### Listed entries:
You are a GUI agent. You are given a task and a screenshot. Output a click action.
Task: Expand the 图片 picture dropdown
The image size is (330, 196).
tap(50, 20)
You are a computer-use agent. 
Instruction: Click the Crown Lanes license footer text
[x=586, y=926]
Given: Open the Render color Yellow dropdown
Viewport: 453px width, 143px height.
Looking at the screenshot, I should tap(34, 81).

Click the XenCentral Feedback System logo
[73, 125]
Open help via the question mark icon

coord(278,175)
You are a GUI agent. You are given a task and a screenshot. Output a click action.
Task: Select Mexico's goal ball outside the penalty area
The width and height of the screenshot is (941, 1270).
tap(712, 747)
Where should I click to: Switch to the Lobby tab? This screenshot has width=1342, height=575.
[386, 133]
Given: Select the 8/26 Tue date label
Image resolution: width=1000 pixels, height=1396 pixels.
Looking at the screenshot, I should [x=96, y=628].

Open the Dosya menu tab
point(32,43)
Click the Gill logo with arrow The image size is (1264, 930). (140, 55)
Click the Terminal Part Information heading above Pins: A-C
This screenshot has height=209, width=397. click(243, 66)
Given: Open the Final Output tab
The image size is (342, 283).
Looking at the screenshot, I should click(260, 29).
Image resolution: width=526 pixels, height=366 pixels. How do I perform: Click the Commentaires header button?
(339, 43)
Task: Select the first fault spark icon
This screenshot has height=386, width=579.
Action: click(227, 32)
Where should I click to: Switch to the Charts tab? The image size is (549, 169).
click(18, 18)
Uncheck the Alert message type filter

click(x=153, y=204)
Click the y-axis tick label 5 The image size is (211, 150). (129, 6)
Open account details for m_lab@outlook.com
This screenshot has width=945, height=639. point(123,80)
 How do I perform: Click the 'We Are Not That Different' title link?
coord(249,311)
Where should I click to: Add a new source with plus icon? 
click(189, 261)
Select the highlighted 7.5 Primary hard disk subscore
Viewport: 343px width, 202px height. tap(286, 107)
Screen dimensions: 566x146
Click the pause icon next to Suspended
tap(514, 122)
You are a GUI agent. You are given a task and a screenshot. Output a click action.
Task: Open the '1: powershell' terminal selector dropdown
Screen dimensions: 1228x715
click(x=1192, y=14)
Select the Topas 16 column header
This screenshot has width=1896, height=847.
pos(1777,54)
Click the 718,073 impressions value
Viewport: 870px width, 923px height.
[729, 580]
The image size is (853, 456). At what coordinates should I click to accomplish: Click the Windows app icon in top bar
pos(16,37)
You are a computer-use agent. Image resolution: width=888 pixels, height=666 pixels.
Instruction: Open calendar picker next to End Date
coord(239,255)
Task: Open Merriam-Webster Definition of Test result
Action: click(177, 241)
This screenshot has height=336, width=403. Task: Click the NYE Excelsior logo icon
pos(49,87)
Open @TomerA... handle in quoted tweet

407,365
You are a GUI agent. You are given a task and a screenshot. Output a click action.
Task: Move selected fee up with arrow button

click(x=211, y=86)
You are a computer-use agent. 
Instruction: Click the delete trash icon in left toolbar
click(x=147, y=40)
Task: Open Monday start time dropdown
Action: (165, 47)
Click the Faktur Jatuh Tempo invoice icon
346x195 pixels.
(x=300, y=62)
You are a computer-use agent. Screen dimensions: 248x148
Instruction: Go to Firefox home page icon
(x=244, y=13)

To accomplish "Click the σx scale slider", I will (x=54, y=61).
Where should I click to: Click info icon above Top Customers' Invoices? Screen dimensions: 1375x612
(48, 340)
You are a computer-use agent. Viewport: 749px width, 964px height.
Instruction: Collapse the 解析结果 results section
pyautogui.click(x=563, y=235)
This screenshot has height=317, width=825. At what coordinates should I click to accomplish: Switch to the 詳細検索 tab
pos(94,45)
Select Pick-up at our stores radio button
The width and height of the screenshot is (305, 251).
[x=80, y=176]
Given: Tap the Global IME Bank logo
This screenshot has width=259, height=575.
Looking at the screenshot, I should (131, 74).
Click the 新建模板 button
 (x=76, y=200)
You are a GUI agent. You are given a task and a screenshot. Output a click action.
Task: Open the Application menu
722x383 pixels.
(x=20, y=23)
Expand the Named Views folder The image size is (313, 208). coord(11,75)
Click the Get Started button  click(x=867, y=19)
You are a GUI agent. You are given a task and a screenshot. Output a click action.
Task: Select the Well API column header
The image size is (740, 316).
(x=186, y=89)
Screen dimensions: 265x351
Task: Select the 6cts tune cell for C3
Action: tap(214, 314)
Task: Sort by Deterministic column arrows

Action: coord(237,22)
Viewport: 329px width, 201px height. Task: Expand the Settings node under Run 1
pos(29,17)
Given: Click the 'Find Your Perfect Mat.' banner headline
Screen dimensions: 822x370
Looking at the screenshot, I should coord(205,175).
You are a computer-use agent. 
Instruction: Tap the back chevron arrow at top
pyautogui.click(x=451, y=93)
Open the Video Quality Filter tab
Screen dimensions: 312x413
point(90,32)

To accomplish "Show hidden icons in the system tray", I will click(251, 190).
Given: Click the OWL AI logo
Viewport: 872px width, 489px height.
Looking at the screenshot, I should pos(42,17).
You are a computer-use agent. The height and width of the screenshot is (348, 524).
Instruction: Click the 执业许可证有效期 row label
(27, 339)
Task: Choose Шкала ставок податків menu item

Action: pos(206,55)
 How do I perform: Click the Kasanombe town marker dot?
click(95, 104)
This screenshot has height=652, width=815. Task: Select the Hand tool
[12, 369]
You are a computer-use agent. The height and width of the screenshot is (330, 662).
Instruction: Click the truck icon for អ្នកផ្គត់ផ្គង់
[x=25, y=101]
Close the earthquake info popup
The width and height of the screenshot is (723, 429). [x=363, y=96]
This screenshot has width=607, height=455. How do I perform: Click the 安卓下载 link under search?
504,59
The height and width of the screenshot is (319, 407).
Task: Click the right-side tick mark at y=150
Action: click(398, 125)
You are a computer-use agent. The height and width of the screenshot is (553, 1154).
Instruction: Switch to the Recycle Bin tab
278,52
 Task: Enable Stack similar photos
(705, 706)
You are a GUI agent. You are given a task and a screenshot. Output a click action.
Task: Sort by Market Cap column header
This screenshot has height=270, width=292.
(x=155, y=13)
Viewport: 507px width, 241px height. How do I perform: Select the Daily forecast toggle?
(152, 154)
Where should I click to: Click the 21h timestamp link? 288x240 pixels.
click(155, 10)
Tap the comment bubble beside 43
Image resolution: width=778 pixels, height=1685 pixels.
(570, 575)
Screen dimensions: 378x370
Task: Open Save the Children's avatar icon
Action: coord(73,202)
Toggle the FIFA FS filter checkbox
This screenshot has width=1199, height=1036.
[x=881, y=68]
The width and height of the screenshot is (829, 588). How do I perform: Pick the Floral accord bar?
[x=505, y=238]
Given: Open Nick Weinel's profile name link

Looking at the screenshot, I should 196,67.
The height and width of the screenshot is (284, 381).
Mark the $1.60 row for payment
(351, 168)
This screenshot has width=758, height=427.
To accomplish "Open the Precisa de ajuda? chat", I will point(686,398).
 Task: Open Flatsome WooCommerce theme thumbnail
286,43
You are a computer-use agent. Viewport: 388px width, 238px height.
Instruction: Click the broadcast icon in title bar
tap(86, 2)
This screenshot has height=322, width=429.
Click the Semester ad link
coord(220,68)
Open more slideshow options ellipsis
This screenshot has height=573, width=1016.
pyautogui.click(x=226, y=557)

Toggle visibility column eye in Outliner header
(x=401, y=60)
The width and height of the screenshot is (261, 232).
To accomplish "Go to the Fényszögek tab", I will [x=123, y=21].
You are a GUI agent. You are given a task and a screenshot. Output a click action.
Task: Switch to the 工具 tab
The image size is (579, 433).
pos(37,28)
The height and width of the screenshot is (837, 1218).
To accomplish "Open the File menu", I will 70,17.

### Required work:
In the listing above, find the line with "Click the Semester ad link" and the line with "The height and width of the screenshot is (837, 1218)."; set down exactly those two lines and every line between them, nothing more.

### Response to the task:
Click the Semester ad link
coord(220,68)
Open more slideshow options ellipsis
This screenshot has height=573, width=1016.
pyautogui.click(x=226, y=557)

Toggle visibility column eye in Outliner header
(x=401, y=60)
The width and height of the screenshot is (261, 232).
To accomplish "Go to the Fényszögek tab", I will [x=123, y=21].
You are a GUI agent. You are given a task and a screenshot. Output a click action.
Task: Switch to the 工具 tab
The image size is (579, 433).
pos(37,28)
The height and width of the screenshot is (837, 1218).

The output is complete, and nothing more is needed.